• _TEXT EXCERPT_
┄┄┄┄┄┄┄┄┄┄
Image Source: Author
Logistic Regression is not Regression but a Classification Algorithm.
You might have seen this in latest popular machine learning books, blogs or you might have heard *Data Science Gurus* utter the same in their highly subscribed YouTube channels.
Machine learning has usurped and renamed many statistical techniques. Often to the extent that they now disbelieve and reject its statistical origins. Case in point is Logistic regression is not Regression
However, nothing can be further from the truth than this assertion. We live in a meme culture, memes even become cryptocurrency.
So why not use a meme to drive home the point that Logistic Regression is indeed Regression.
Image Source: Author
This meme would have made things clearer for most of you. However, let me unpack it for more clarity.
Logistic Regression models a continuous outcome (the probabilities). The probabilities range between 0 and 1.
Binary Logistic Regression is used as a Classification algorithm when we want the response variable to be dichotomous (Churn/Not Churned, Pass/Fail, Spam/No spam etc.)
Usually, we make Logistic Regression into a classification algorithm by setting an appropriate probability cut-off or threshold (0.4, 0.5, 0.6 etc.).
The problem of classifying using a threshold value
Fixing the probability threshold is purely a business call and not a statistical one. The threshold could vary from one domain/industry to another.
Frank Harrell in his blog¹ aptly makes the point classification is a forced choice.
Now consider this example, you choose a threshold value of 0.5. Now the ML algorithm outputs the probability of default or no default (1- default, 0 no default) for 4 customers as 0.51, 0.49, 0.23 and 0.92. Based on the threshold, 2 are classified as default and 2 are classified as no default. However, ask yourself this, isnt it too close to call for the customers with probability 0.51 and 0.49? 0.51 is surely closer to 0.49 (which is classified as no default) than it is to 0.92 (which is classified as default).
Some popular machine learning packages and low code tools do not depict the predicted probabilities to the user explicitly. The user is hence oblivious to what predicted probabilities are gotten. He /she simply gets the decision default or no default (1 or 0). In the case of 0.49 and 0.51, the user happily made the decision that the person will not default and will default respectively. But a peek inside the predicted probabilities reveals that it was too close to call!
The other problem with thresholds is that, when we use an improper scoring rule like classification accuracy, it can be easily gamed. For e.g., if out of 100 people, 95 of them default on loan, and 5 dont. If the classifier classifies everyone to default on loan, then it would have an accuracy of 95% !!
So, is there a better way to use Logistic Regression?
The answer is Yes.
Industries such as Finance and Marketing use Logistic Regression in a more appropriate way for Credit risk modelling and marketing campaign targeting respectively.
A real use case
Let us say, you are a CMO in charge for sales and marketing of a product in your organization. You plan to launch a marketing campaign to increase sales of that product. You have been given a fixed budget for this. Now you would like to get the best ROI possible i.e., spend the exact fixed budget or even lesser and get the maximum sales possible. Here is what you have.
You have the data for 10,000 customers who had either purchased or not purchased a similar product in the past.
You would like to understand which customers should be targeted to increase the likelihood of purchase this time.
┄┄┄┄┄┄┄┄┄┄
• _GIVEN DATA_
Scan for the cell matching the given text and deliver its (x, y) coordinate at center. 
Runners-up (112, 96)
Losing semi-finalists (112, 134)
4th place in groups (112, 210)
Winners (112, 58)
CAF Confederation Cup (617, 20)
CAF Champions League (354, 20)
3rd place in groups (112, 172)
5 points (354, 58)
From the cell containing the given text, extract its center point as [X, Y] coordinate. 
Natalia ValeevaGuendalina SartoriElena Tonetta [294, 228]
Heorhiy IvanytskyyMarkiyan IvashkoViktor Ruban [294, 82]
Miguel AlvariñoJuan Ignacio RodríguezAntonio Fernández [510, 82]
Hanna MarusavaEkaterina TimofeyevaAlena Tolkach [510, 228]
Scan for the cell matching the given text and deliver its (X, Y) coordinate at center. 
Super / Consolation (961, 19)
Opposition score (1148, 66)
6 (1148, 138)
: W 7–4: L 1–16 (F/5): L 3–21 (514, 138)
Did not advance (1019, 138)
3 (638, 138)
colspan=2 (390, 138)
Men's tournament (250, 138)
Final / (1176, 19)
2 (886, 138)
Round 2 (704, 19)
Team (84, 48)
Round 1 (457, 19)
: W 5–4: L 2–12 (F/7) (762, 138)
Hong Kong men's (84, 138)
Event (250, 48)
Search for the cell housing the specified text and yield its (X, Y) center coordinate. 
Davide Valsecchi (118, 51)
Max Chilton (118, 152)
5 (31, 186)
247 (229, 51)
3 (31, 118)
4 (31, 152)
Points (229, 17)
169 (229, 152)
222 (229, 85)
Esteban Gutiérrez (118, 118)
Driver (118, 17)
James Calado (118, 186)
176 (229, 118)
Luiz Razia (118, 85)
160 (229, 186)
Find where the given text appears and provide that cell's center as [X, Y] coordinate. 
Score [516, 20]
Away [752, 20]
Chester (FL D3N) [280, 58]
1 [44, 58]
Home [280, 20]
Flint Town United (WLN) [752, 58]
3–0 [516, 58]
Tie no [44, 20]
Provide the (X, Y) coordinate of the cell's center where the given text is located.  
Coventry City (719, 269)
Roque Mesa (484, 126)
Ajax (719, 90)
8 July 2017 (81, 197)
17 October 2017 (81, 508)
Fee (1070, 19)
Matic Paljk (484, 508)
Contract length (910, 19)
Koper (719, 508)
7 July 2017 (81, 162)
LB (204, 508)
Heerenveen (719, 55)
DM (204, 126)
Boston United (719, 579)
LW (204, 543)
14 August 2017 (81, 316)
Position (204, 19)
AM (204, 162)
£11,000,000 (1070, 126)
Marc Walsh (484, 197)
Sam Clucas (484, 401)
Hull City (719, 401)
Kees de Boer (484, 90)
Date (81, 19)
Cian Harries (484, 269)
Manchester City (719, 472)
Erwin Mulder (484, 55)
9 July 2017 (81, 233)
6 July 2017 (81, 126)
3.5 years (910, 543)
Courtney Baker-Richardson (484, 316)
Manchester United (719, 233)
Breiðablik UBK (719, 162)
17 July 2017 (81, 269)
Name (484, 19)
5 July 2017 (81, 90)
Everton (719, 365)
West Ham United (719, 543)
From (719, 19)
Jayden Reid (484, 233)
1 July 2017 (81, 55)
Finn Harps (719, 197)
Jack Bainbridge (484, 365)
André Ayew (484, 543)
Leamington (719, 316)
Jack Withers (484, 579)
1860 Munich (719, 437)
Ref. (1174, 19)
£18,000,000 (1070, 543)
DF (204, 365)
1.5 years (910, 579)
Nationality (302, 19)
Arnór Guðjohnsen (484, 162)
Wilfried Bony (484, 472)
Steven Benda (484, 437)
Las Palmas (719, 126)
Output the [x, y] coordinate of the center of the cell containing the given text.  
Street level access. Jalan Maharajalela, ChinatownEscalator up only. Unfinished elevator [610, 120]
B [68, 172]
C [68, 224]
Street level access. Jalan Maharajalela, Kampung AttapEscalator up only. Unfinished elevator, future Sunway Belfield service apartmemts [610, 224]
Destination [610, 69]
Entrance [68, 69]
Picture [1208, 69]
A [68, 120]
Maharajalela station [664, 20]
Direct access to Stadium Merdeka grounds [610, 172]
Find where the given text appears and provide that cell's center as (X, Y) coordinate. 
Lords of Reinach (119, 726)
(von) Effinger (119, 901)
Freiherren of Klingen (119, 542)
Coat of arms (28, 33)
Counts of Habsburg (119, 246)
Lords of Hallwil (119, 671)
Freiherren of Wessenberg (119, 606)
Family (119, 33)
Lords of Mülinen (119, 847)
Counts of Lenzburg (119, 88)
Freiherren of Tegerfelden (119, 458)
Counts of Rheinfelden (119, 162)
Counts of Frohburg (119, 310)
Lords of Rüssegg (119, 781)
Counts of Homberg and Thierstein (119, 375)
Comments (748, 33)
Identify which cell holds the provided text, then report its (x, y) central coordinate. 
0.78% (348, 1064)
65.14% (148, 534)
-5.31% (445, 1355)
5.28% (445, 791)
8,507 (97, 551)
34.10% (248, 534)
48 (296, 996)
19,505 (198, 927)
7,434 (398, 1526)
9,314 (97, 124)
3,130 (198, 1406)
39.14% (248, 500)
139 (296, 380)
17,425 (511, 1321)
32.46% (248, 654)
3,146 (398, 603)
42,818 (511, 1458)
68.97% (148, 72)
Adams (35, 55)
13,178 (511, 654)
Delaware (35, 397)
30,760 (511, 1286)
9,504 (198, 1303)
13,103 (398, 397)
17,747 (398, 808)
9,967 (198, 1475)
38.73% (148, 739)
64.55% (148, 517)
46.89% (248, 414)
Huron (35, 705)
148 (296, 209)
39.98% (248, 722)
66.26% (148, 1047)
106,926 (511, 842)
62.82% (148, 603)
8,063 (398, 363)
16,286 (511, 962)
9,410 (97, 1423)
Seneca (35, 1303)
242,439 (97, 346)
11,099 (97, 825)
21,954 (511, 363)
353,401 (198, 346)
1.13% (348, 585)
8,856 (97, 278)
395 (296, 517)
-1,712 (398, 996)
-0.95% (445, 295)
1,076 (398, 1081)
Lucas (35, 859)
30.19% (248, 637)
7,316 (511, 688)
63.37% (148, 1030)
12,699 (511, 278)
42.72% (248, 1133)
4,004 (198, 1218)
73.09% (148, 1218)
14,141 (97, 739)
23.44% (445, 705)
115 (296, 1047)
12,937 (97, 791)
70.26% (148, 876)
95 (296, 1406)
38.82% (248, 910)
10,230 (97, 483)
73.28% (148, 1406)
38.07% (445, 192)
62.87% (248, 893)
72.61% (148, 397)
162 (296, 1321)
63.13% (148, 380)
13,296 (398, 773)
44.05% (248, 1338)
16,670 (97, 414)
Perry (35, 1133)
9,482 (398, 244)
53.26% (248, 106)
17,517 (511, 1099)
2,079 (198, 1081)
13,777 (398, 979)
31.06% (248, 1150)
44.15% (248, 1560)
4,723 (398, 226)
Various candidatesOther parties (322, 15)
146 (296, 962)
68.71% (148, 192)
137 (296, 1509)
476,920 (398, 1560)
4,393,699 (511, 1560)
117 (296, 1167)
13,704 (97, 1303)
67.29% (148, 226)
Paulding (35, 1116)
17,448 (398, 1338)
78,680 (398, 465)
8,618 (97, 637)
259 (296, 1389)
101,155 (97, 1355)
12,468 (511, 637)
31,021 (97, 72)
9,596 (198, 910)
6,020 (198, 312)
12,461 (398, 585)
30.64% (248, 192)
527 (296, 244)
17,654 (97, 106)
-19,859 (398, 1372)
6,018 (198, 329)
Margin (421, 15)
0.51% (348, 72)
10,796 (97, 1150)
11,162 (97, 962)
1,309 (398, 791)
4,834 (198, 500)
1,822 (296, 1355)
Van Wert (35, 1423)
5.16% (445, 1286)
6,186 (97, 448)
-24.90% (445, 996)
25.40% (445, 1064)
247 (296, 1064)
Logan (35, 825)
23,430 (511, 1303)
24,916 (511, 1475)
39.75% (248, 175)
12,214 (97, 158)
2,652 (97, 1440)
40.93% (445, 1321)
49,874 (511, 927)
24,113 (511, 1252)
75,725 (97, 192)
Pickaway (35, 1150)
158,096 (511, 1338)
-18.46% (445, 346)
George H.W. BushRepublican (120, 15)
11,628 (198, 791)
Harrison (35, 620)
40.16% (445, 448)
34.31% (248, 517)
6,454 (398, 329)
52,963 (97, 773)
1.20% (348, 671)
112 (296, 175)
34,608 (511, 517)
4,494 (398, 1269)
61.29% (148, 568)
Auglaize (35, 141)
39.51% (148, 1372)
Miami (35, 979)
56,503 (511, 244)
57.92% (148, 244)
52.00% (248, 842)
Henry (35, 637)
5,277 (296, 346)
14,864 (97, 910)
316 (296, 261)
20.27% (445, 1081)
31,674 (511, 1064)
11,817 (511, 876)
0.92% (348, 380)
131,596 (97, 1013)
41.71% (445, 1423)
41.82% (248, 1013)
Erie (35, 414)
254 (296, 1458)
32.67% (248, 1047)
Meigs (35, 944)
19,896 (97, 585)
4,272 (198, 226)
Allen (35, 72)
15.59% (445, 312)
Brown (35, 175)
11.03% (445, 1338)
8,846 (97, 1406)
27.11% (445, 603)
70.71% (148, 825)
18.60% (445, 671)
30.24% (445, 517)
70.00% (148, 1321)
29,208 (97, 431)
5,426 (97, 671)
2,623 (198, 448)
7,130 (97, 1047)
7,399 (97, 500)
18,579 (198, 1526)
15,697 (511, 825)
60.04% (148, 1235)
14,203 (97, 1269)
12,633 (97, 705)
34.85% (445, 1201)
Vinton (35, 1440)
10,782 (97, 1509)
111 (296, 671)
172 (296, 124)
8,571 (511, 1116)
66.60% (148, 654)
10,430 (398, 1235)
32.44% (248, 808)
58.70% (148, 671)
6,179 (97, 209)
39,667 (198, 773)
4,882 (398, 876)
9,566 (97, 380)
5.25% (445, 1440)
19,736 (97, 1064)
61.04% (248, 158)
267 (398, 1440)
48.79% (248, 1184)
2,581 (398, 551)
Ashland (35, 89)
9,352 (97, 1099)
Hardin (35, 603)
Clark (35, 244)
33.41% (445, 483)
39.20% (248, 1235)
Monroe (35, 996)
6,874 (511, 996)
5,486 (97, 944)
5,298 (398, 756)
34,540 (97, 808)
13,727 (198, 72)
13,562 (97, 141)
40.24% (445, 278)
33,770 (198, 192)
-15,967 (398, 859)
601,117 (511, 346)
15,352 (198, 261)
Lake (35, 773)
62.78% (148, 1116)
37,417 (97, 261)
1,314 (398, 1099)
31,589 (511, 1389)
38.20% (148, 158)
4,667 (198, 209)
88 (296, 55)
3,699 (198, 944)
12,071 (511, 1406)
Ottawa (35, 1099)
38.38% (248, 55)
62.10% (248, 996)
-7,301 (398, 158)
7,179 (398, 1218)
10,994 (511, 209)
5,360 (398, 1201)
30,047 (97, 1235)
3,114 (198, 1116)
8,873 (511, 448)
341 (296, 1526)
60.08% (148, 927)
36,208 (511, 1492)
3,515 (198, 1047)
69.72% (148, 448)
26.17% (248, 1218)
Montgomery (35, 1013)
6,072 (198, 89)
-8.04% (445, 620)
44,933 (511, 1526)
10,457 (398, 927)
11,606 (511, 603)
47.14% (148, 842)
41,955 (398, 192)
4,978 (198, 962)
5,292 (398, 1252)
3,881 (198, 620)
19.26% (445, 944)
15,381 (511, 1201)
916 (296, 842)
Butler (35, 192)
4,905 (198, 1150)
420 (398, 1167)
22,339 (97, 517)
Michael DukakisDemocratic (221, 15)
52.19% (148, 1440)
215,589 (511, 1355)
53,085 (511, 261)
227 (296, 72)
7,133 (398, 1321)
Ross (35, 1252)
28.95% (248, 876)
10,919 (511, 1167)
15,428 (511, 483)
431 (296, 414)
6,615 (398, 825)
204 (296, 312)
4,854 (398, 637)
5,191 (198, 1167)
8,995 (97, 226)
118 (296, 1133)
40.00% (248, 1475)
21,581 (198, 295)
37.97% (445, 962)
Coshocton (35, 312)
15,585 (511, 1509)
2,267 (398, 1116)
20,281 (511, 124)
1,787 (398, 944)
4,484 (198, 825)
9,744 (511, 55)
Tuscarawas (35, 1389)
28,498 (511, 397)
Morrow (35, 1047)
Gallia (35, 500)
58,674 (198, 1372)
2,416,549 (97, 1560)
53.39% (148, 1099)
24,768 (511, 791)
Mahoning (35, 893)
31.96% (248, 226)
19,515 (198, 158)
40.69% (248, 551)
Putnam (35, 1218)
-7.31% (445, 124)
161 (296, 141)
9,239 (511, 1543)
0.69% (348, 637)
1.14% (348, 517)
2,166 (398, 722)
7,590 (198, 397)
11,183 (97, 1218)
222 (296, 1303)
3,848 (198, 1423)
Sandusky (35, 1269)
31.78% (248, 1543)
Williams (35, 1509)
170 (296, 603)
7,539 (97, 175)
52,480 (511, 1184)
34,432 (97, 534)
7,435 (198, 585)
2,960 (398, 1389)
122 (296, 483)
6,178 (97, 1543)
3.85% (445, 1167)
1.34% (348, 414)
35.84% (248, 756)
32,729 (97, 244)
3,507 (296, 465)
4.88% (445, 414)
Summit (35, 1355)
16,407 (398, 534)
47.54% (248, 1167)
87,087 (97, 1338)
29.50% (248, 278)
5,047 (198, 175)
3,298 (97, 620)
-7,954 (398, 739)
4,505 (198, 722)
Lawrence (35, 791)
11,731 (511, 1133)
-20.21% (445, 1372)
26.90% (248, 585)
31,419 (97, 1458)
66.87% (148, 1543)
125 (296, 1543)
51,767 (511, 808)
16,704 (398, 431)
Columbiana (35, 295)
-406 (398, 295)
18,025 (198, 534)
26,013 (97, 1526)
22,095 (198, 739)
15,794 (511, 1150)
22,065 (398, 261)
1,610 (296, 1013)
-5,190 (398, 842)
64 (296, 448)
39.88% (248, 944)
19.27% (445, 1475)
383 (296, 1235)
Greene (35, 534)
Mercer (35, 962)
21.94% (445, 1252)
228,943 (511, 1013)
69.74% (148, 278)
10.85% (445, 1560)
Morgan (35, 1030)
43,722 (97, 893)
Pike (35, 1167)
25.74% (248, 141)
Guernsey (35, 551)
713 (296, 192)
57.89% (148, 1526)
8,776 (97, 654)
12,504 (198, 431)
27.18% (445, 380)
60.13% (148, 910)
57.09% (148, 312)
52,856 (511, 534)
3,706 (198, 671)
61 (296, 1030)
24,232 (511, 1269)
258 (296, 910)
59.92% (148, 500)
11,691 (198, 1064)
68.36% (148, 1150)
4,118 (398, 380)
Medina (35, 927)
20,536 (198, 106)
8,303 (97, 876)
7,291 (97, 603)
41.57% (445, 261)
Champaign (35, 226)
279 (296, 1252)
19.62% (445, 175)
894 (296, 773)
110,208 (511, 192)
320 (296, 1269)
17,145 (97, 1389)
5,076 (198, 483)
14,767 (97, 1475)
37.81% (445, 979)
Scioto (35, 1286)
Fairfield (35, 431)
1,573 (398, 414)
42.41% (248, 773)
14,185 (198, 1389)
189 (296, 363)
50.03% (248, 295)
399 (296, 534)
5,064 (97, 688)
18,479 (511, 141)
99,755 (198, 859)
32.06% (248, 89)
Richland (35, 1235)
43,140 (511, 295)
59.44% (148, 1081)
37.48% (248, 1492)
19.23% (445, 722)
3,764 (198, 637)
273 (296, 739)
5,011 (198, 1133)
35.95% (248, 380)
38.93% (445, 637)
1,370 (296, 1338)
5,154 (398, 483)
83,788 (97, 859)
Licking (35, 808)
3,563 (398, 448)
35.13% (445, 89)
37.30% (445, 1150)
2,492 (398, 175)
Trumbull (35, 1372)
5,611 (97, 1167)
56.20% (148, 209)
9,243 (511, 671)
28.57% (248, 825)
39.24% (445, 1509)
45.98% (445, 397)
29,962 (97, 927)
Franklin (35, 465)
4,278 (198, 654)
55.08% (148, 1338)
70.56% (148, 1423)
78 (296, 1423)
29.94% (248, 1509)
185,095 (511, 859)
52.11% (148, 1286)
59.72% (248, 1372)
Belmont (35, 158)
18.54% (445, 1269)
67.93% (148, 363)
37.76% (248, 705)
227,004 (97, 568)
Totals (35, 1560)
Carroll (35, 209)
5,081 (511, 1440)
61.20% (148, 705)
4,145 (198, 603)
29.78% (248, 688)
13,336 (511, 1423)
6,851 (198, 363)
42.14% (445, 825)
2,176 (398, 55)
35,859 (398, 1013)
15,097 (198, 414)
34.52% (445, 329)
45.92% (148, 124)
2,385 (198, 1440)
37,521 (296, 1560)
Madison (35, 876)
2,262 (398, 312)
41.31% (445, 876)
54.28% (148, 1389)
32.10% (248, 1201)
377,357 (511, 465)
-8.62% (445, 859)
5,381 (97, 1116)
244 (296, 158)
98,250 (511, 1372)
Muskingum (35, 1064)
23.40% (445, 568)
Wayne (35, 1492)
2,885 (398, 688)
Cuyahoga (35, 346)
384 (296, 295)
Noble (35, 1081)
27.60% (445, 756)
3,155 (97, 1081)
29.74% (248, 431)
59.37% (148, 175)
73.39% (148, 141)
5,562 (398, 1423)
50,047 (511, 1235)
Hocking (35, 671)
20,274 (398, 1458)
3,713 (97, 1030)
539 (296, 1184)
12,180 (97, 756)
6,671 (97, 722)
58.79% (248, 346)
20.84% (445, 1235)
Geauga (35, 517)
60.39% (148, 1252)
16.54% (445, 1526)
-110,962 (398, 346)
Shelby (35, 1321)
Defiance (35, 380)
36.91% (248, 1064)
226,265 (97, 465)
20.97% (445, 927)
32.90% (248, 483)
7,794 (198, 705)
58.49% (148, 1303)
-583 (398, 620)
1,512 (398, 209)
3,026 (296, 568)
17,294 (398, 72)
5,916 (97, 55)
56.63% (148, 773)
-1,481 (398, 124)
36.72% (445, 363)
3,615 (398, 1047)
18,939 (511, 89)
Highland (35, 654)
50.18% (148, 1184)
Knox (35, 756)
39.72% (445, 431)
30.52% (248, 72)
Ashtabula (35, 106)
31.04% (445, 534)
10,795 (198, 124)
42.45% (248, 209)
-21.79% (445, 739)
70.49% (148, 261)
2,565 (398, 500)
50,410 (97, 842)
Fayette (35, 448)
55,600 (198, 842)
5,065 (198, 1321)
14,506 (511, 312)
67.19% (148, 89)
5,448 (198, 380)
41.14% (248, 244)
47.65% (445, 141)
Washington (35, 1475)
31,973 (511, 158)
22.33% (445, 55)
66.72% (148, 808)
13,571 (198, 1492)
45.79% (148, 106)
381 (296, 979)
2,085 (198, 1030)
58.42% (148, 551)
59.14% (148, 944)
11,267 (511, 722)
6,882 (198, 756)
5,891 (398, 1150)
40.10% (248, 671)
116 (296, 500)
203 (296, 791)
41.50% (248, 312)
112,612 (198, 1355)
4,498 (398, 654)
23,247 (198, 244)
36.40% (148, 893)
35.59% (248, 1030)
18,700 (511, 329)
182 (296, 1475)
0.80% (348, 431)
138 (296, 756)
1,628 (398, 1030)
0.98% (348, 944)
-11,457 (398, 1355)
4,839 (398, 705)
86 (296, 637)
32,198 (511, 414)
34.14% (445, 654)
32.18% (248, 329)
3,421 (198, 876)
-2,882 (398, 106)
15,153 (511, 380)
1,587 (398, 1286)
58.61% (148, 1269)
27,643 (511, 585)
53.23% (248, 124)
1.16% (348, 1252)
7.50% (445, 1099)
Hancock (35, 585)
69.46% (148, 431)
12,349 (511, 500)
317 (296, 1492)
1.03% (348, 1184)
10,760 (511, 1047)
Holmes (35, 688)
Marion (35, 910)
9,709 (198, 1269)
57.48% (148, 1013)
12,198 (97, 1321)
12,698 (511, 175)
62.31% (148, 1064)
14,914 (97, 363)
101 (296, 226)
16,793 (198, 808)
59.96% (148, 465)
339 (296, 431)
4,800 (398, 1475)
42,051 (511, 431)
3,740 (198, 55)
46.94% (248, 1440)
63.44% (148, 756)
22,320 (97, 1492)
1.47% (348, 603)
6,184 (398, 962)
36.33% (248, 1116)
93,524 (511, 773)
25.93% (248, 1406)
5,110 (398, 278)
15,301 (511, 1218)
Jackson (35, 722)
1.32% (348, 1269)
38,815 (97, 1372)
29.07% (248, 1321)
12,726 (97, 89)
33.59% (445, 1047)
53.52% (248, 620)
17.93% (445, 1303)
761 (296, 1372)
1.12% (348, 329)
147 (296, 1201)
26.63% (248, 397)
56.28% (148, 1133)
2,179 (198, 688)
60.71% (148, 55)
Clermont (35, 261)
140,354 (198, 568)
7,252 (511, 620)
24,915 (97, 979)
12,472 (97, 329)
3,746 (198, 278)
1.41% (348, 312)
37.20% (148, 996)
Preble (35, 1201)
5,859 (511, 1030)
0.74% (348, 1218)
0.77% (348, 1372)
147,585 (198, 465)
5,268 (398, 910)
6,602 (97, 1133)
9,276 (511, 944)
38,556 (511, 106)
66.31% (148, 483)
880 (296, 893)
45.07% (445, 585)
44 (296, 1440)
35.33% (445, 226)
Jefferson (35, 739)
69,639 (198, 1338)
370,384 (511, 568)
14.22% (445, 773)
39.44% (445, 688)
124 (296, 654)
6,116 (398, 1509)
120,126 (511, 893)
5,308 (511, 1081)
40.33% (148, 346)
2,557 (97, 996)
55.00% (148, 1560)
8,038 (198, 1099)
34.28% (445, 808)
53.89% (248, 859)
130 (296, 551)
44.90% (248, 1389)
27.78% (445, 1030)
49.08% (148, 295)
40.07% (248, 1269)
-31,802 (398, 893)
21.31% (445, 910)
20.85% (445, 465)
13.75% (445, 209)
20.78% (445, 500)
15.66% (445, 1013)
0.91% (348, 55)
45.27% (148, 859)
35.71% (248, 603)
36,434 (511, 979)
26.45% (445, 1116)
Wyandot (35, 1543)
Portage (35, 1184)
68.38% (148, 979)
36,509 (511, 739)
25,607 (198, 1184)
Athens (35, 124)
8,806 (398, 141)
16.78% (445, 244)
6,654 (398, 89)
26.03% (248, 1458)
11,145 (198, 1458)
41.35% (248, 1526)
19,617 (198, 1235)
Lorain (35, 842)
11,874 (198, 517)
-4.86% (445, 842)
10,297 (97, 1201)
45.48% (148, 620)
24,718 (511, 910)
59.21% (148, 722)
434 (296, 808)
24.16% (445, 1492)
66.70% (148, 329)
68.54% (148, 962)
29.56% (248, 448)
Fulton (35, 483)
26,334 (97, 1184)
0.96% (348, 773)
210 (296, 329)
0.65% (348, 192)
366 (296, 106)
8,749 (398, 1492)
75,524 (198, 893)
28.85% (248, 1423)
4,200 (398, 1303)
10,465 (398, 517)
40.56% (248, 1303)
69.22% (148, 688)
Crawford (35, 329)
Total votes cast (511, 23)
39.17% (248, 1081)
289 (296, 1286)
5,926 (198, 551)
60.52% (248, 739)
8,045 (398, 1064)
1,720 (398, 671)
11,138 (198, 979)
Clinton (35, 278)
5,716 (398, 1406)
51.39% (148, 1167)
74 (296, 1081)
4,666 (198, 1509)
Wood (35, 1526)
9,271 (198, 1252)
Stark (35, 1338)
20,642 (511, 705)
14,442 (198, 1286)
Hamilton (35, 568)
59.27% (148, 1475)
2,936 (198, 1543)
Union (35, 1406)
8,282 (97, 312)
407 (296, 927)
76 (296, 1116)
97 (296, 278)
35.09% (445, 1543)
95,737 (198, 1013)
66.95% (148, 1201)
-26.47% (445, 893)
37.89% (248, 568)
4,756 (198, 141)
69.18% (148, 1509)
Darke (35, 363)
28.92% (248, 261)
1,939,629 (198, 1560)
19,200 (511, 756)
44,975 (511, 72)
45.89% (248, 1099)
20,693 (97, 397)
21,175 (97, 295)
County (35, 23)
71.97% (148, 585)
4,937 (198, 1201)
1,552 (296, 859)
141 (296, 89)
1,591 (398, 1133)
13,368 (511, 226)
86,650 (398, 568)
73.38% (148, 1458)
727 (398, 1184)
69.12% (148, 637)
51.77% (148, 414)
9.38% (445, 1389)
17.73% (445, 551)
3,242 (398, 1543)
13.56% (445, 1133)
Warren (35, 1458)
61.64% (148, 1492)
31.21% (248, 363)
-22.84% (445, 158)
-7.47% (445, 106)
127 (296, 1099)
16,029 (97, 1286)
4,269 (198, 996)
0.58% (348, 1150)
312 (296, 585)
┄┄┄┄┄┄┄┄┄┄
• _PROMPT 1_
Answer from the logistic regression article:
(a) Between what two values do the probabilities modeled by logistic regression range?
(b) In the default example with a threshold of 0.5, what probabilities does the algorithm output for the four customers?
(c) If 95 of 100 people default on a loan and the classifier assigns everyone to default, what accuracy would it have?
• _PROMPT 2_
Decide whether each statement agrees with the logistic regression article. Answer yes or no, and quote the words that settle it.
(a) Fixing the probability threshold is a statistical decision.
(b) Some machine learning packages do not show the predicted probabilities to the user explicitly.
(c) In the marketing use case, the data covers 10,000 customers.
• _PROMPT 3_
Carry on the logistic regression article from its last sentence.
The material plays no part in these exercises.

• _WRITTEN ANSWER 1_
(a) Between 0 and 1.
(b) 0.51, 0.49, 0.23 and 0.92.
(c) 95%.

• _WRITTEN ANSWER 2_
(a) No: "Fixing the probability threshold is purely a business call and not a statistical one."
(b) Yes: "Some popular machine learning packages and low code tools do not depict the predicted probabilities to the user explicitly."
(c) Yes: "You have the data for 10,000 customers who had either purchased or not purchased a similar product in the past."

• _WRITTEN ANSWER 3_
You would obviously like to target those people who are more likely to buy the product since you have a fixed budget for the campaign. How to go about it?
Decile Analysis and Gain Chart come to rescue here.
What is a Decile Analysis?
Decile analysis was once a popularly used technique, however the convention of teaching and bucketing machine learning problems into either classification or Regression types, lead people to forget Decile analysis type analyses. I am pretty sure, most freshly minted data scientists would not have even heard of Decile analysis. So, coming back to what is Decile Analysis.
Decile Analysis is used to categorize dataset from highest to lowest values or vice versa. (Based on predicted probabilities)
As obvious from the name, the analysis involves dividing the dataset into ten equal groups. Each group should have the same no. of observations/customers.
It ranks customers in the order from most likely to respond to least likely to respond.
How is Decile Analysis done?
Step 1: Build a Logistic Regression model. In this case the dependent variable was probability of buying the product. With 1 denoting purchased, 0 denoting not purchased. Also, the relevant independent variables were selected.
Step 2: Get the predicted probabilities from Logistic Regression algorithm. Arrange the probabilities in descending order.
Step 3: Divide the whole dataset into 10 groups, each group should contain equal no. of observations. So, if there 10,000 records, each group would have 1000 records/customers.
Step 4: Compute % of responders for each decile
Step 5: Compute response rate for each decile
Step 6: Compute lift for each decile
The top decile would have customers who are most likely to respond followed by the decile 2 which would have customers who are next most likely to respond and so on.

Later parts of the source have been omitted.